The maximum number of package URIs is 100.
envs *Requiredobject
Environment variables to be passed to the python module.
Maximum limit is 100.
packageUris *Requiredarray
The Google Cloud Storage location of the Python package files which are the training program and its dependent packages.
The maximum number of package URIs is 100.
io.kestra.plugin.gcp.vertexai.models.DiscSpec
bootDiskSizeGb integerstring
100
Size in GB of the boot disk.
bootDiskType string
PD_SSD
PD_SSD
PD_STANDARD
Type of the boot disk.
io.kestra.plugin.gcp.vertexai.models.MachineSpec
machineType *Requiredstring
The type of the machine.
acceleratorCount integerstring
The number of accelerators to attach to the machine.
acceleratorType string
ACCELERATOR_TYPE_UNSPECIFIED
NVIDIA_TESLA_K80
NVIDIA_TESLA_P100
NVIDIA_TESLA_V100
NVIDIA_TESLA_P4
NVIDIA_TESLA_T4
NVIDIA_TESLA_A100
NVIDIA_A100_80GB
NVIDIA_L4
NVIDIA_H100_80GB
NVIDIA_H100_MEGA_80GB
NVIDIA_H200_141GB
NVIDIA_B200
TPU_V2
TPU_V3
TPU_V4_POD
TPU_V5_LITEPOD
UNRECOGNIZED
The type of accelerator(s) that may be attached to the machine.

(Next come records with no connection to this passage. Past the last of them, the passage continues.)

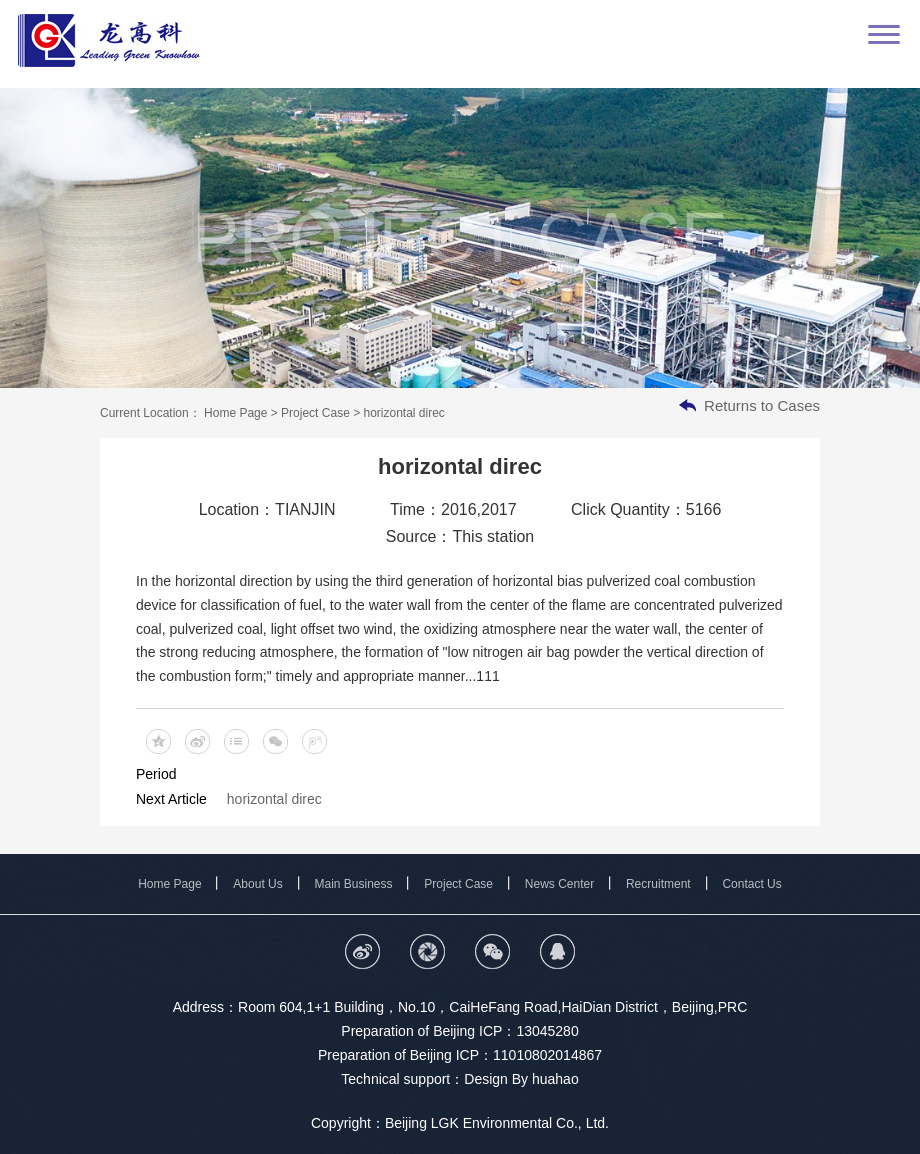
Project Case (317, 413)
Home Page (236, 413)
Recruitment (658, 884)
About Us (257, 884)
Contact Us (751, 884)
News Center (559, 884)
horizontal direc (274, 799)
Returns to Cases (762, 405)
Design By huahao (521, 1079)
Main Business (354, 884)
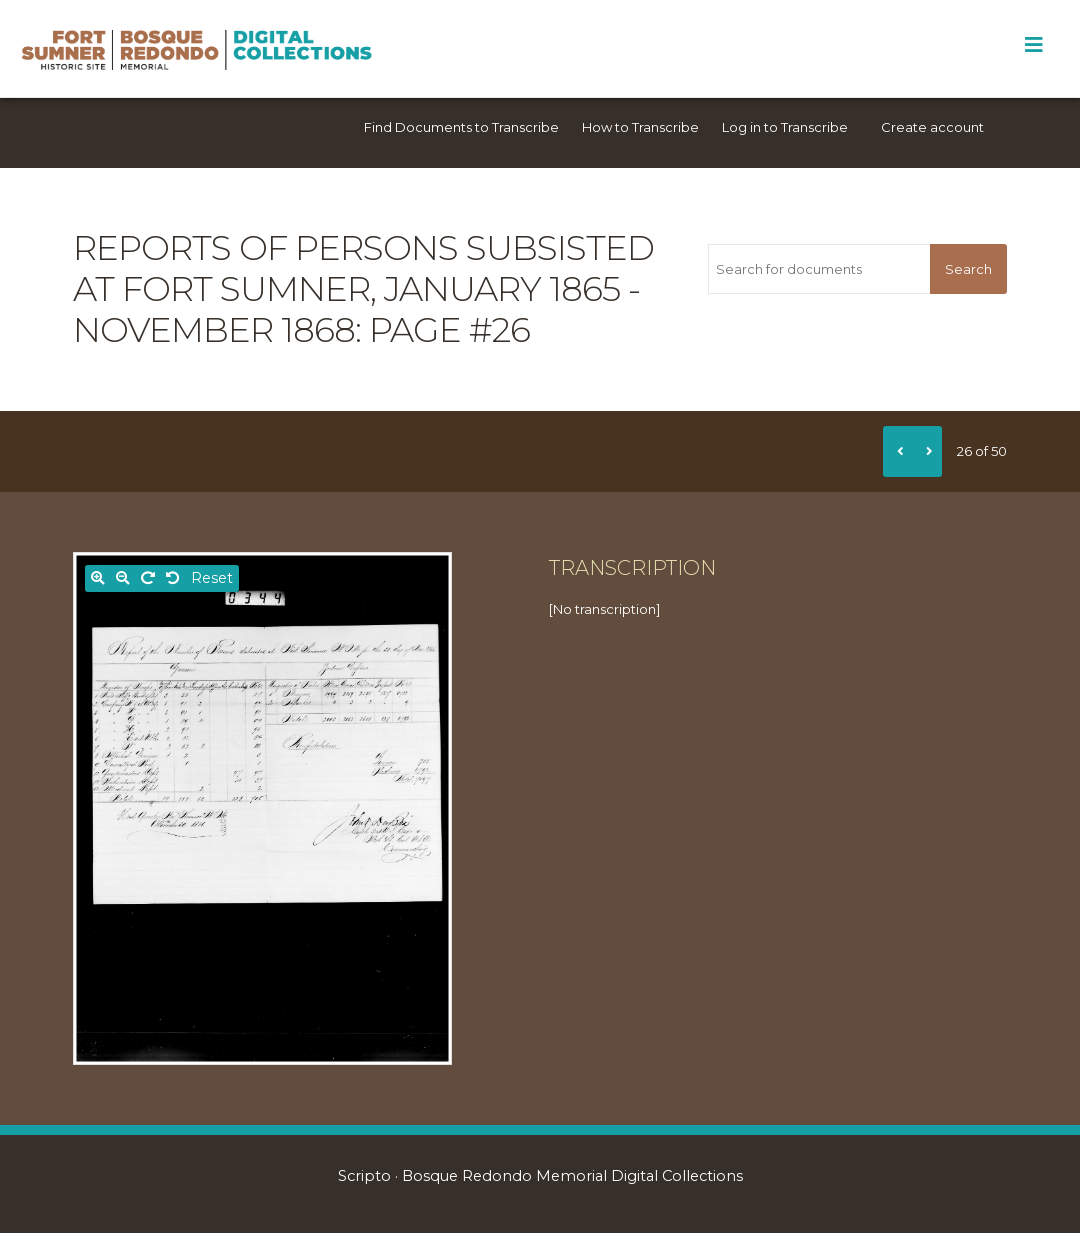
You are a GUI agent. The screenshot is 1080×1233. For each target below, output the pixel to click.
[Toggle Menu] (1033, 45)
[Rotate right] (148, 578)
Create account (932, 127)
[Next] (927, 451)
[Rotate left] (173, 578)
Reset (212, 578)
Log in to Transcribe (785, 127)
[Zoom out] (123, 578)
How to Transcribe (640, 127)
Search (968, 269)
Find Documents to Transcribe (461, 127)
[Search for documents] (819, 269)
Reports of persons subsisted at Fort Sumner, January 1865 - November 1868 (363, 289)
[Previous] (898, 451)
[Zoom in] (98, 578)
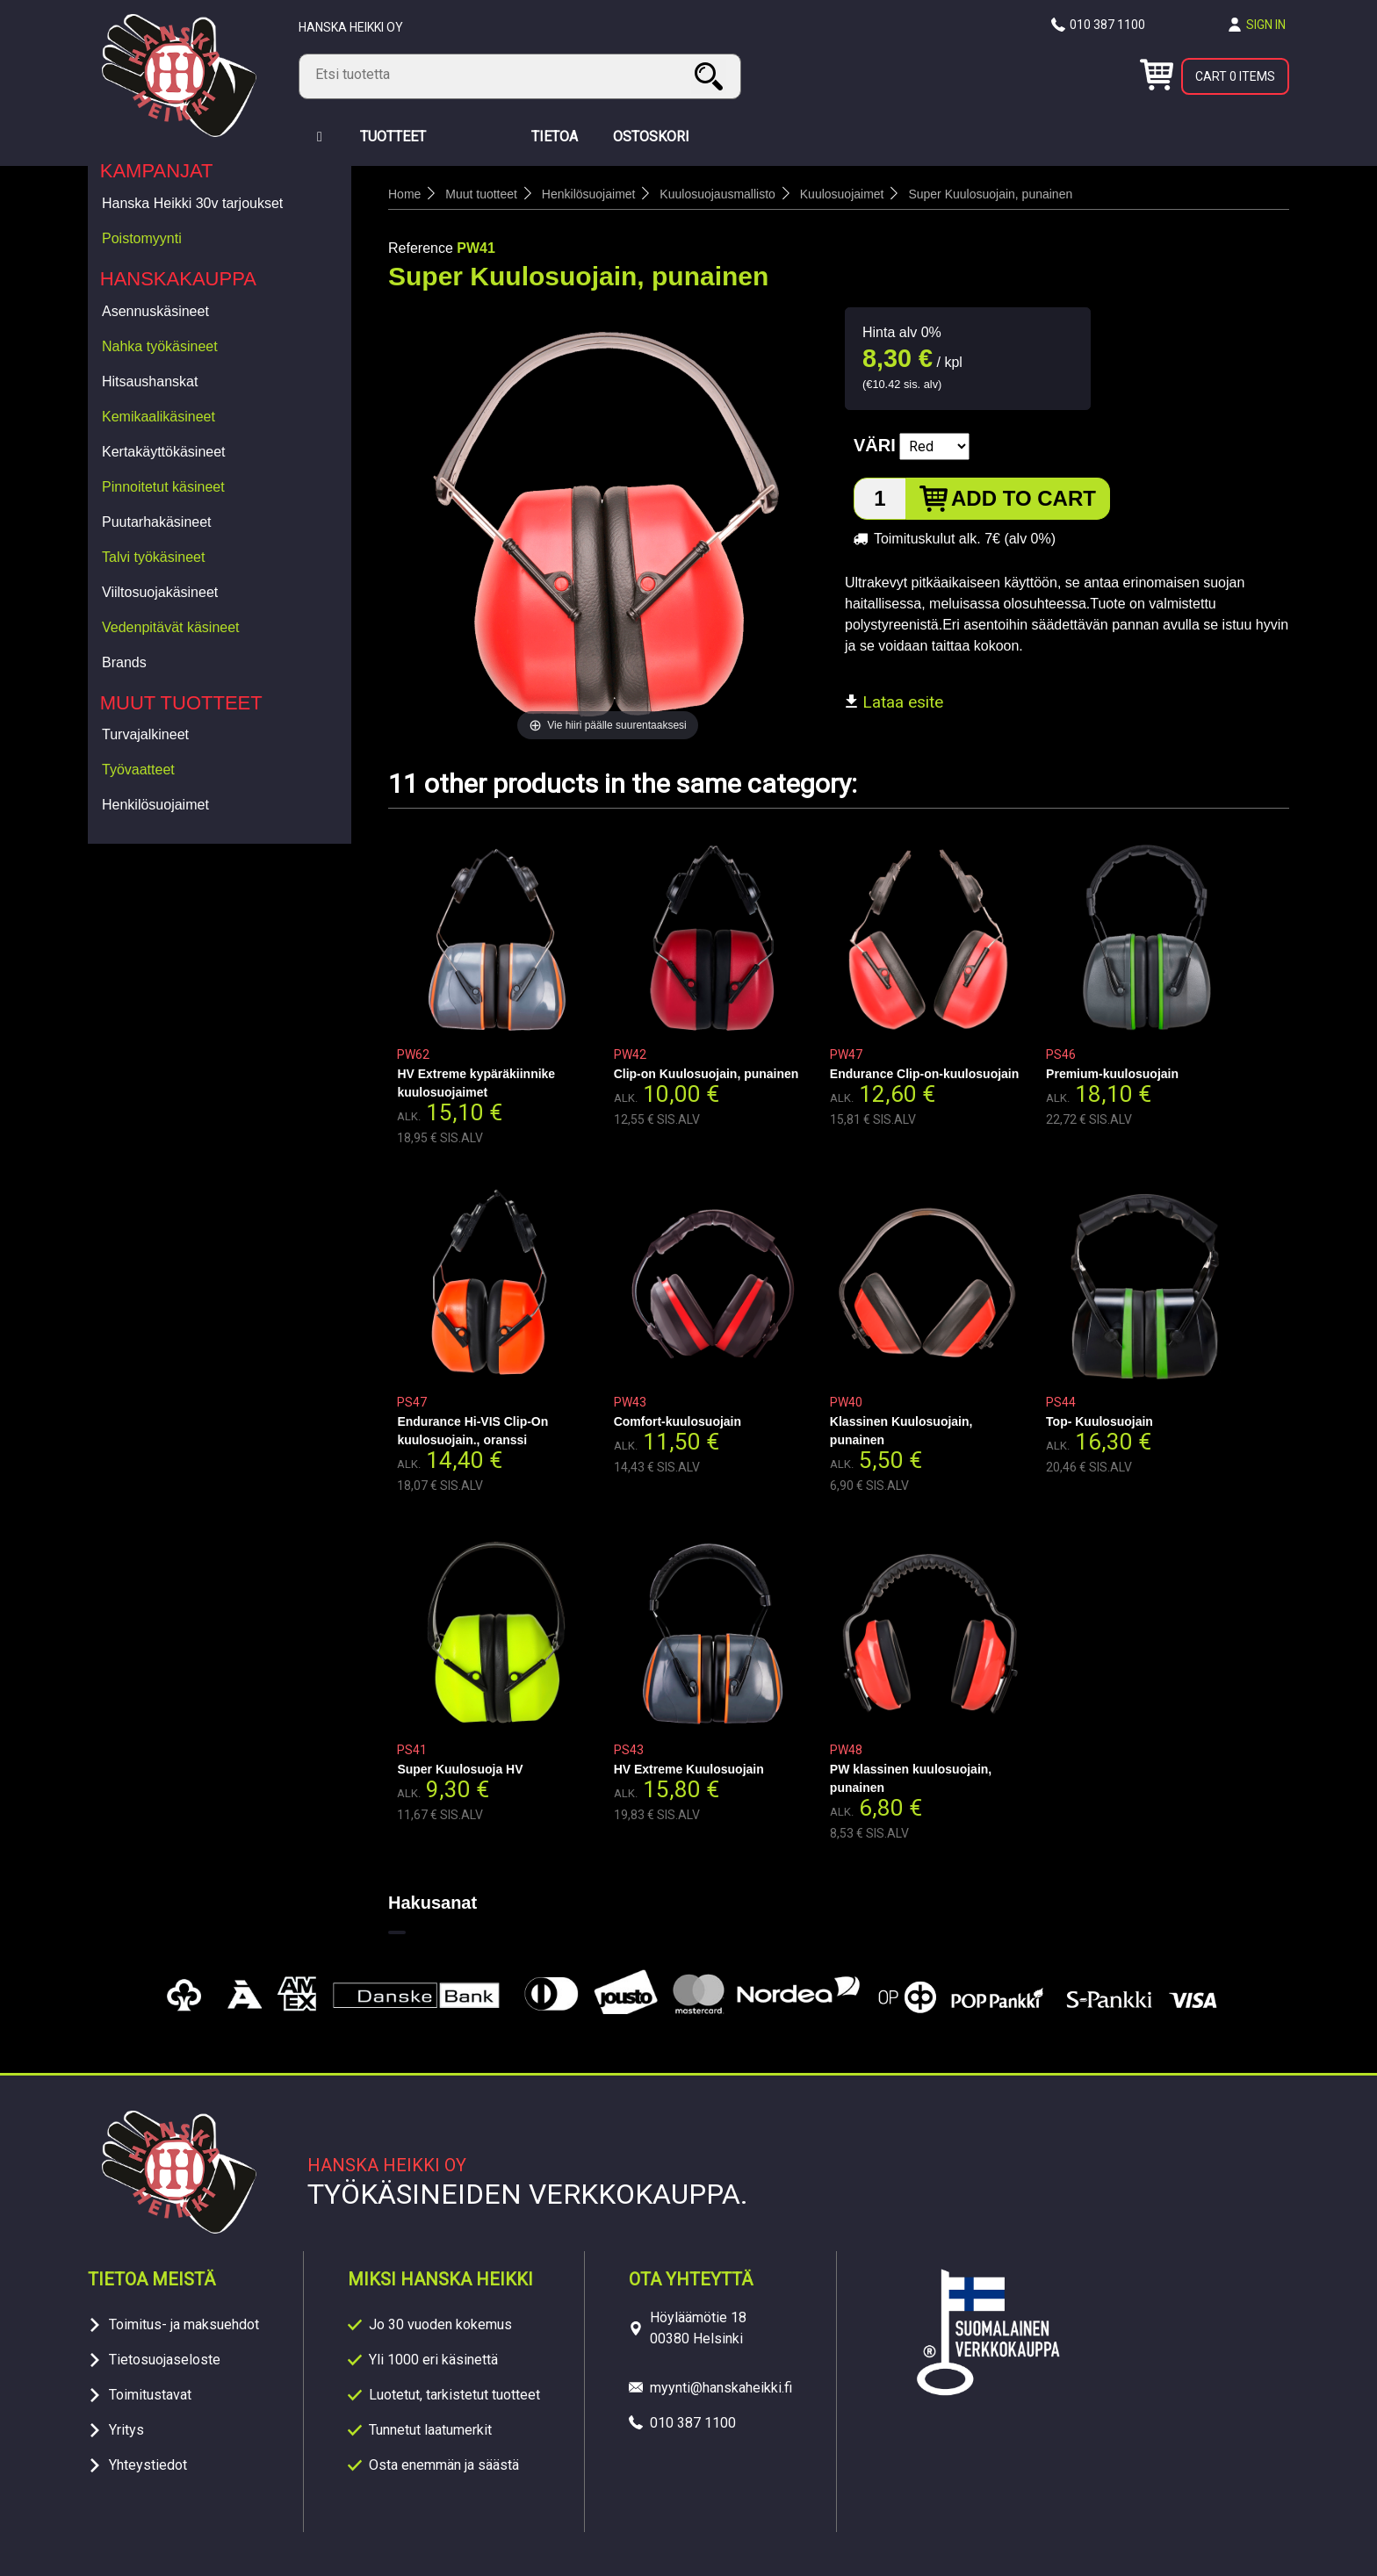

io.kestra.plugin.gcp.vertexai.models.Scheduling
restartJobOnWorkerRestart *Requiredbooleanstring
Restarts the entire CustomJob if a worker gets restarted.
This feature can be used by distributed training jobs that are not resilient to workers leaving and joining a job.
timeOut *Requiredstring
duration
The maximum job running time. The default is 7 days.